Joining us on the call today are Mr. Murali M Natrajan – Managing Director and CEO, Mr. Ravi Kumar – Chief Financial Officer and Mr. Ajit Kumar Singh – Chief Investor Relations Officer.
As a reminder, all participant lines will be in the listen-only-mode. And there will be an opportunity for you to ask questions after the presentation concludes. Should you need assistance during the conference call, please signal an operator by pressing ‘*’ and then ‘0’ on the touchtone phone. Please note that this conference is being recorded.
I now have the conference over to Mr. Murali M Natrajan. Thank you and over to you, Sir.
Murali M Natrajan:
Thank you very much. Good evening all of you. Welcome to the Quarter 1 FY2024 Investor Call.
First of all, let me sincerely apologize to all of you for delaying this call by 15 minutes. The reason is that we had some technical difficulty in uploading the information and that took us a while to sort out that technical problem. Otherwise would have given you more time to go through all the information.
I'm joined by our Management Team here. Praveen Kutty, who is the Head of Retail Banking, we have Ravi Kumar, who's CFO, we have Shridhar who's the CRO, we have Venkatesh who’s Operations, Technology and HR Head and then we have the rest of the Management Team.
This is about Quarter 1 FY 2024. So, in the first few minutes I'll give some highlights and then we will open up for questions.
Our interest income growth has been in line with our average balance sheet growth on a yearon-year basis.

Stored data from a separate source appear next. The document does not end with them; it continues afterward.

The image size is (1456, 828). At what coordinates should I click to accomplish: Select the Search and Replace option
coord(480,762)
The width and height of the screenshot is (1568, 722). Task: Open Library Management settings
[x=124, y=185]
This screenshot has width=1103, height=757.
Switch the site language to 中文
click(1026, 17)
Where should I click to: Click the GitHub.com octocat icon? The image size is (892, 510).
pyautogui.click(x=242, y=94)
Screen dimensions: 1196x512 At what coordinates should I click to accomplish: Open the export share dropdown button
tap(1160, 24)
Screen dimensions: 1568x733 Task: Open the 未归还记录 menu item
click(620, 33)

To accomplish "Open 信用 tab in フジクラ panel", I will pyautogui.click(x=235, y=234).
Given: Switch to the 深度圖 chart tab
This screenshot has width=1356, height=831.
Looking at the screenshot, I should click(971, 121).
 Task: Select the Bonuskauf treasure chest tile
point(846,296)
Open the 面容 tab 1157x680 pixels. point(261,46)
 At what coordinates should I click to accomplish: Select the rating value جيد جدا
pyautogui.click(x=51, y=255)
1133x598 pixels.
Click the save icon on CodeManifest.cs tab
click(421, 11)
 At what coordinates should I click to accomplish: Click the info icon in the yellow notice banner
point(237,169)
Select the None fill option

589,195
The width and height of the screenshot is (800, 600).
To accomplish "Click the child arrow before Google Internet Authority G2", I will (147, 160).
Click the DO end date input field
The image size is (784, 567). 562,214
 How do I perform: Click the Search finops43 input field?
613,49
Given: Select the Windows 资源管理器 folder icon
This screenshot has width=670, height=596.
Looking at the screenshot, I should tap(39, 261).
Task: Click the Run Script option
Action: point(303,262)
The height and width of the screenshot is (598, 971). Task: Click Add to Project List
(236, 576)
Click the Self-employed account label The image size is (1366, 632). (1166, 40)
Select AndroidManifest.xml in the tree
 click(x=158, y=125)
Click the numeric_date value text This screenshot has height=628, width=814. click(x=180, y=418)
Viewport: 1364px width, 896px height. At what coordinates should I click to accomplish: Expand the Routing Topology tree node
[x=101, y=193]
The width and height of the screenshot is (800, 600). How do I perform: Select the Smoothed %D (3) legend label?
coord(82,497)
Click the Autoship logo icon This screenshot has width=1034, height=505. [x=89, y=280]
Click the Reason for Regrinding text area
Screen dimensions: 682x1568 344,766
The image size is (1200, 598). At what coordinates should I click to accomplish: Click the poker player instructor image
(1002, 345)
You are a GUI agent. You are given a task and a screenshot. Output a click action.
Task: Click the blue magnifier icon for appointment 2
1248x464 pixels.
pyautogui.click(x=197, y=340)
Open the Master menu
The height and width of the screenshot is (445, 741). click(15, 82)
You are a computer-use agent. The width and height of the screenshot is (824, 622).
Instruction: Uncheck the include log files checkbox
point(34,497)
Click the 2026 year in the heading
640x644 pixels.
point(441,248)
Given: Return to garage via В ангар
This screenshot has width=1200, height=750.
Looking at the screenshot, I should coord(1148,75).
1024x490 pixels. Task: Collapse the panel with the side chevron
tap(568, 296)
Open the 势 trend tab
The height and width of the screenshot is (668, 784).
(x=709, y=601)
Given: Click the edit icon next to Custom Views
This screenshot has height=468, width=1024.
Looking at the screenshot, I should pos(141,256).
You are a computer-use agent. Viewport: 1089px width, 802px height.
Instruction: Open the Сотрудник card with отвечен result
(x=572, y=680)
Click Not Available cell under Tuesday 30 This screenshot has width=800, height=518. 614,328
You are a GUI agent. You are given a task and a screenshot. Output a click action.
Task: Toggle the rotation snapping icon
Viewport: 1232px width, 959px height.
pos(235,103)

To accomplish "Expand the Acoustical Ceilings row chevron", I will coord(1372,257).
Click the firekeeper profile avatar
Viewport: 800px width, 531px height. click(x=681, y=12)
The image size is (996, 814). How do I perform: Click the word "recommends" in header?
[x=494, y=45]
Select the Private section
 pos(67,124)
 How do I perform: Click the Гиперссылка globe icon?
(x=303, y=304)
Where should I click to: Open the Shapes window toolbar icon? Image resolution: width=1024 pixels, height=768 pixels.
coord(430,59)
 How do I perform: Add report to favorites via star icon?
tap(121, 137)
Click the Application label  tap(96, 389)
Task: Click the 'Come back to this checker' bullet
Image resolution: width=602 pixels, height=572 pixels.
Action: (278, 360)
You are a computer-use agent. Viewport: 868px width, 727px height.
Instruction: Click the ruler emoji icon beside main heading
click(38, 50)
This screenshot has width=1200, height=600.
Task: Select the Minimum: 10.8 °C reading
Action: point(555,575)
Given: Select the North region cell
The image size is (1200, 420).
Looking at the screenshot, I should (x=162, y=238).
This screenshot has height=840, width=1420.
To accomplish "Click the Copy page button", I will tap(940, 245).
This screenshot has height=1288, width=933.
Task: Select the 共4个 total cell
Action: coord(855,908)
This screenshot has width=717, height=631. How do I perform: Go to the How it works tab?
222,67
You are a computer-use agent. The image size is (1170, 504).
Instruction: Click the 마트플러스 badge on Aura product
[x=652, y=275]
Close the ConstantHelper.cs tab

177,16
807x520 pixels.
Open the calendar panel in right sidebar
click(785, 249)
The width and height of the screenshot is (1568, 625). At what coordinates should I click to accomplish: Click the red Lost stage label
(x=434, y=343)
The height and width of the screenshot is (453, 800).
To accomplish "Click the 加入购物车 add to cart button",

As I had mentioned to you in the last call that in the EBLR methodology, we increase the interest rate of customers as the EBLR is changed by RBI and whereas the cost of fund impact comes through later and that is why you see some level of reduction in our NIMs, but it is still higher than and in line with our business model, which is what we have been talking about.
Core fee income seems to be growing in line with the balance sheet. What I would like to mention is that one and half years ago we used to have a substantial amount of income from PSLC. Unfortunately, that whole income stream has more or less disappeared. Although we do sell PSL but the rates are so weak that the income is not substantial anymore. But still we have been able to make up through other income stream.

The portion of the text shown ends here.